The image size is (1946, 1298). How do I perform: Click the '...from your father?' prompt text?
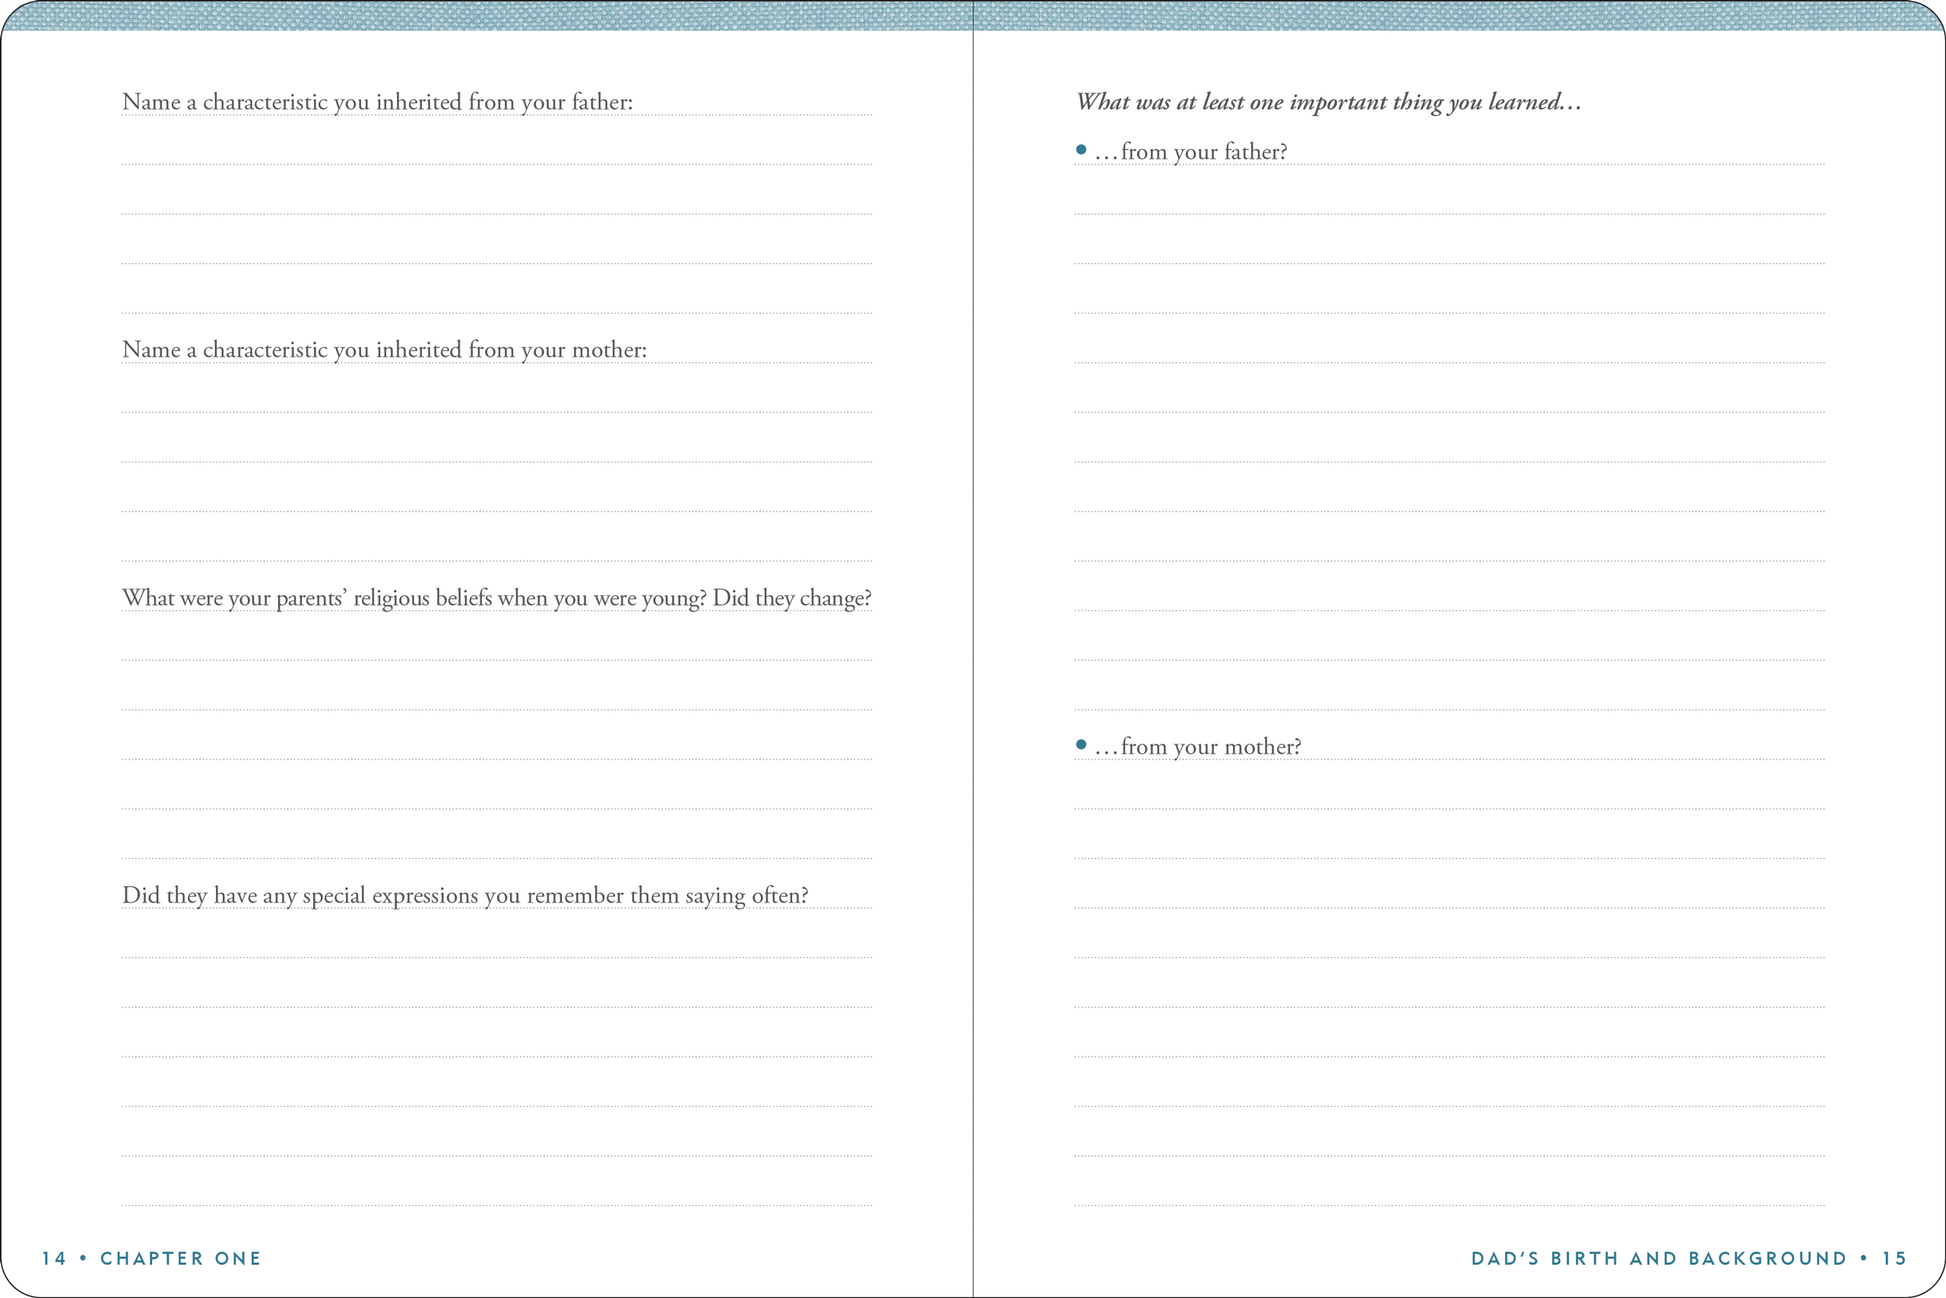click(1192, 152)
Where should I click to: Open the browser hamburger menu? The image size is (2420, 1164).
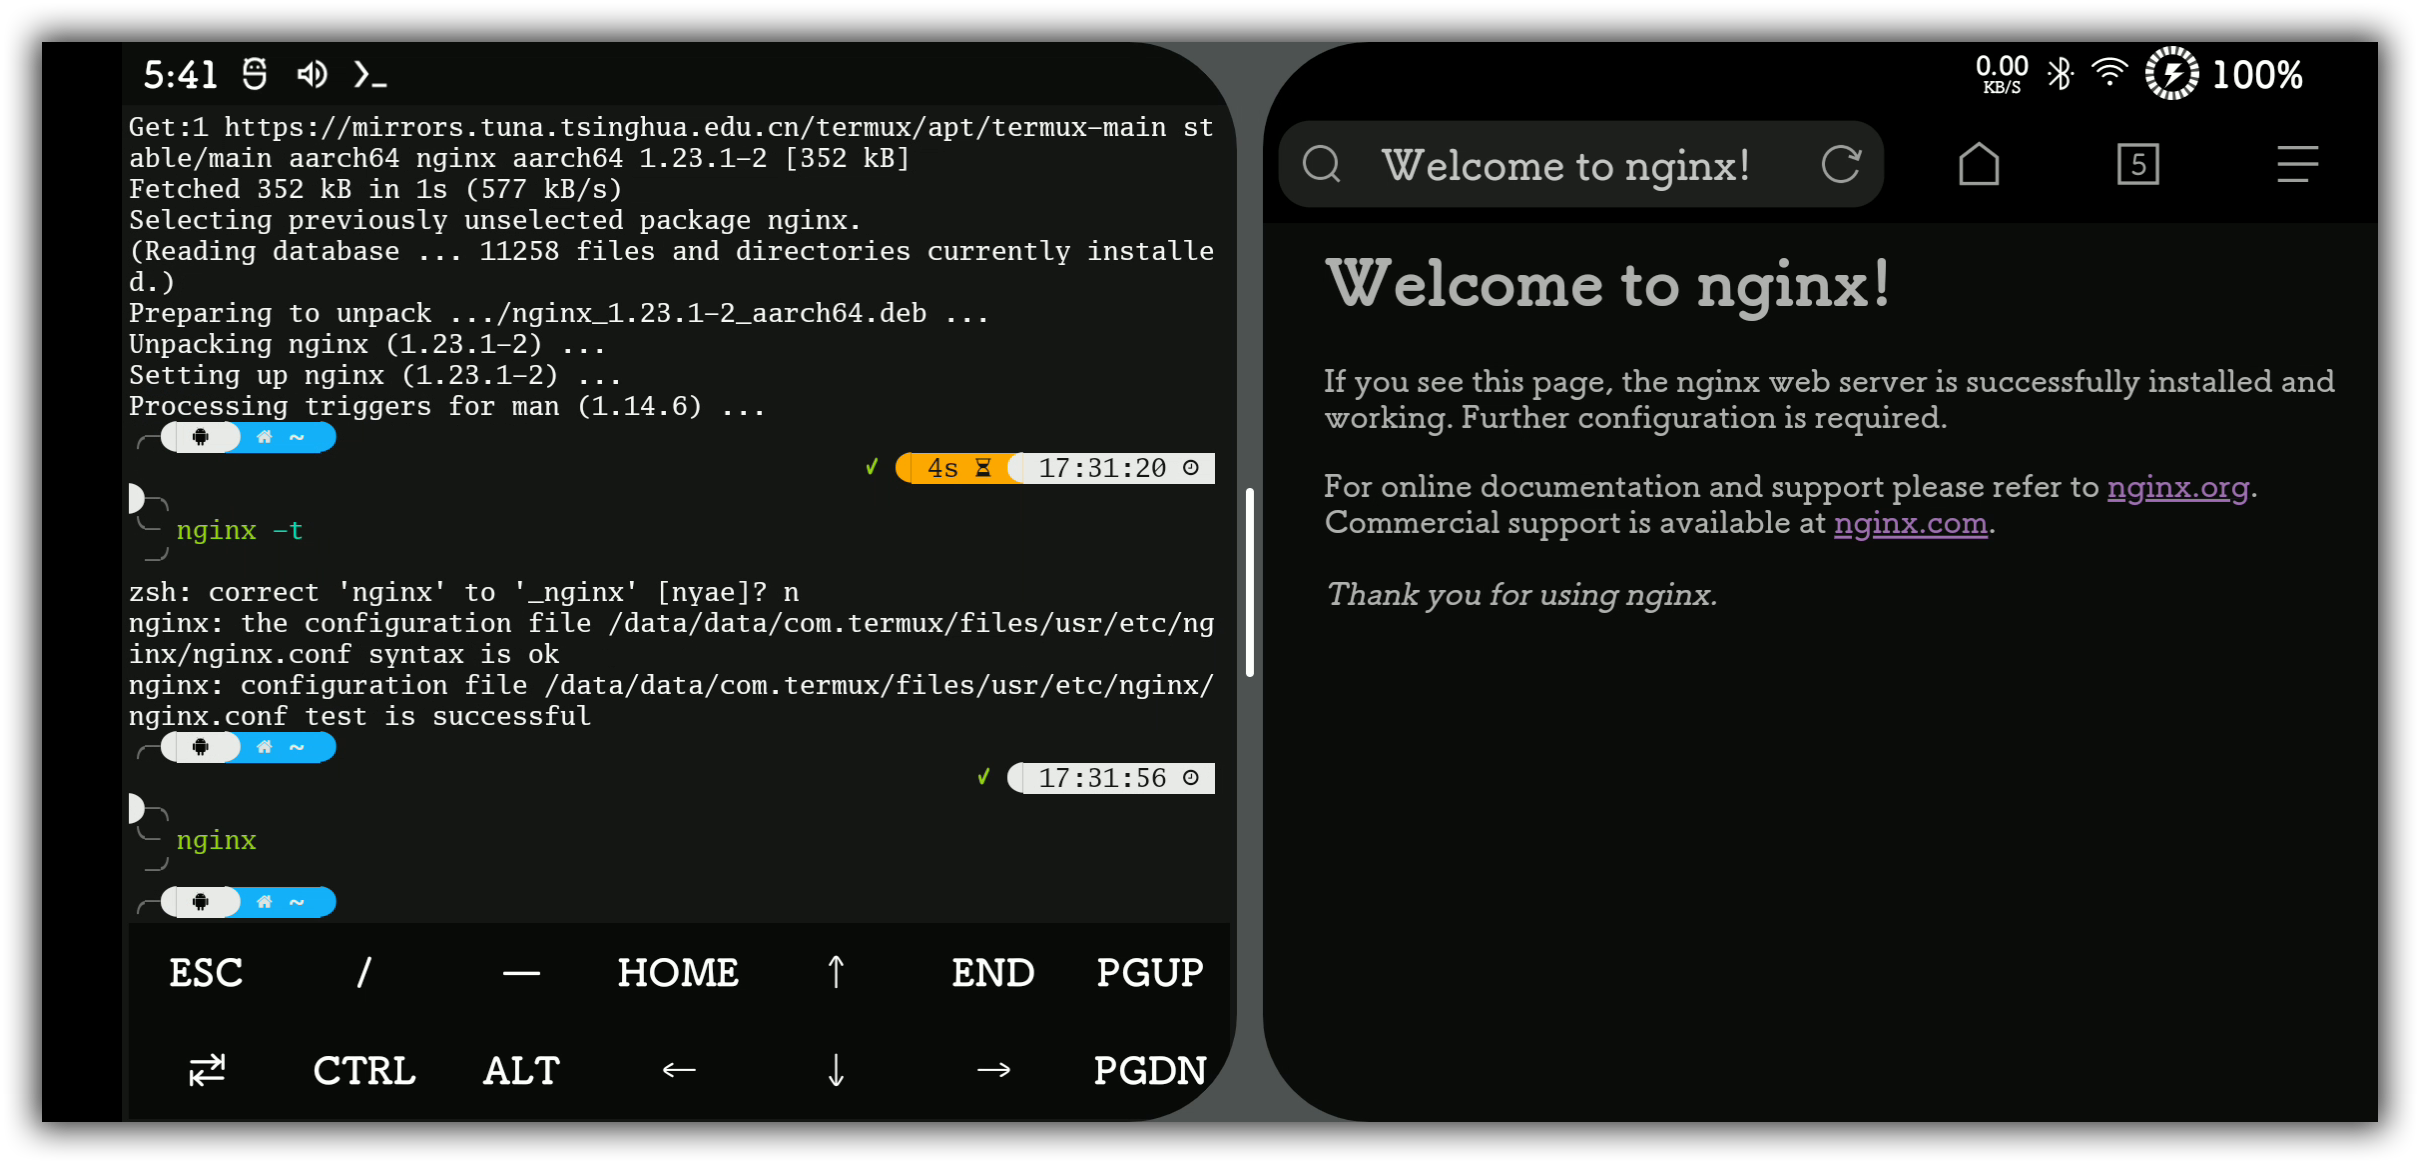(2297, 164)
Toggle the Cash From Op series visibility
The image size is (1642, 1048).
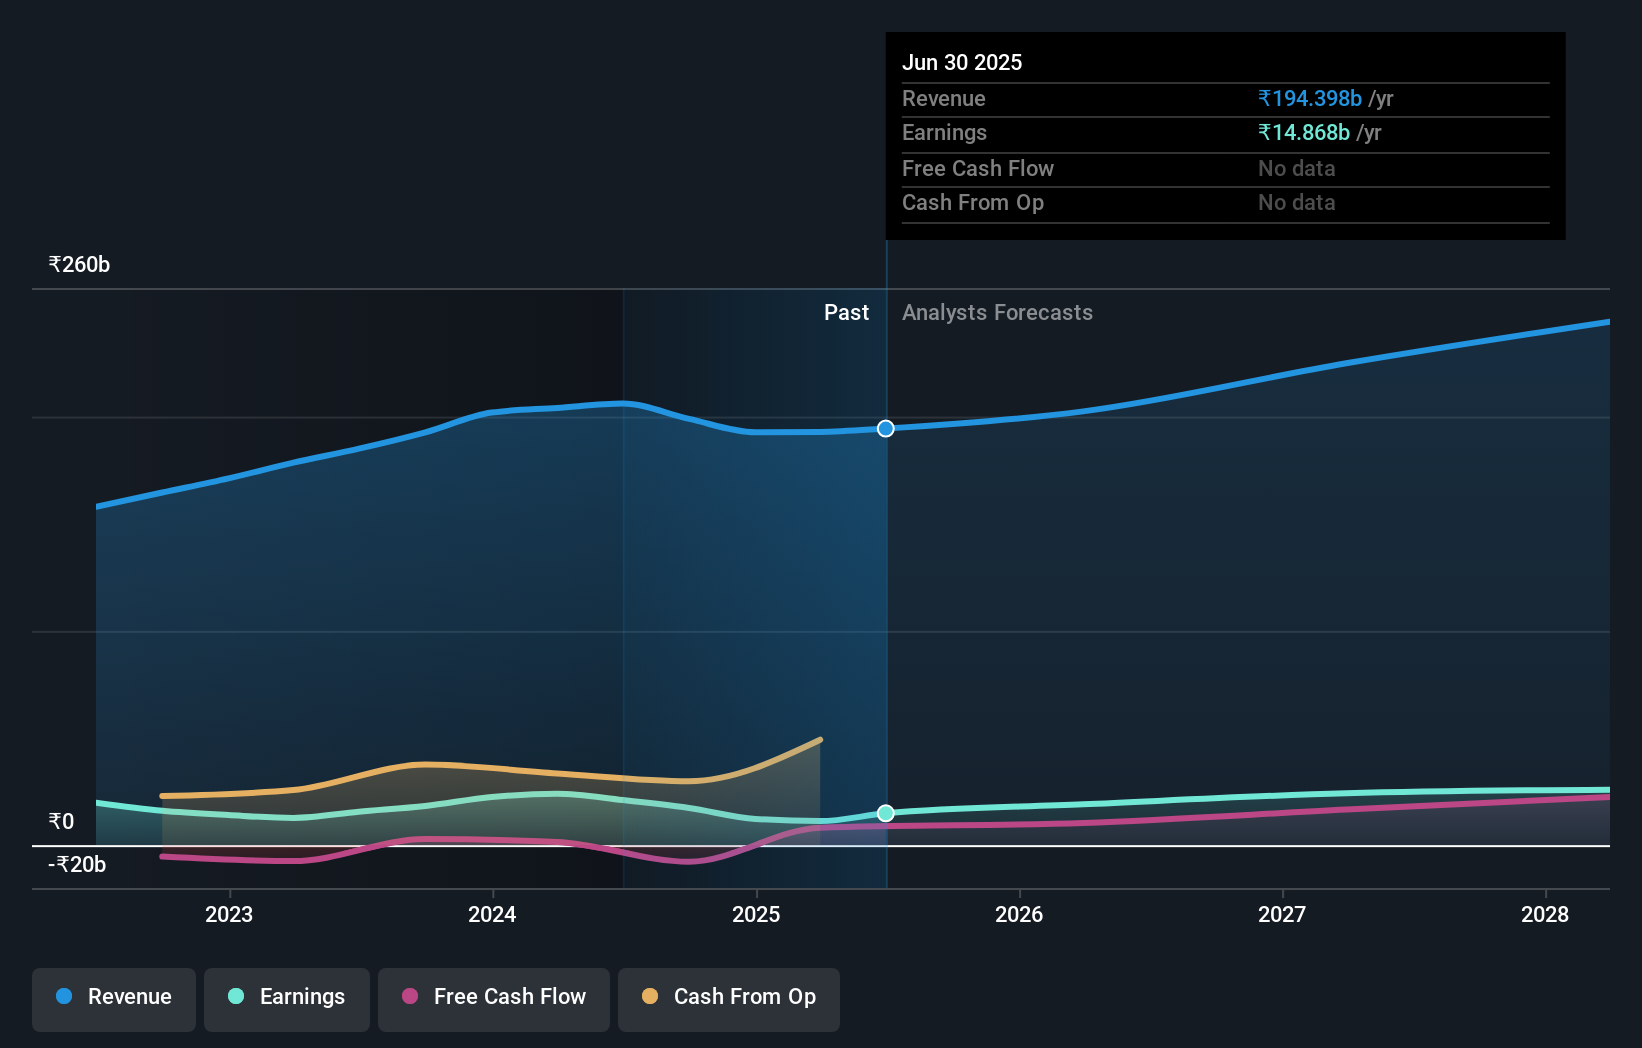(728, 997)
######
If a picture appears in the records, omit it and print everything else exactly.

The image size is (1946, 1298). How do I perform: Click the '...from your father?' prompt text?
click(1192, 152)
Where should I click to: Open the browser hamburger menu? The image size is (2420, 1164).
(2297, 164)
Toggle the Cash From Op series visibility
The image size is (1642, 1048).
(728, 997)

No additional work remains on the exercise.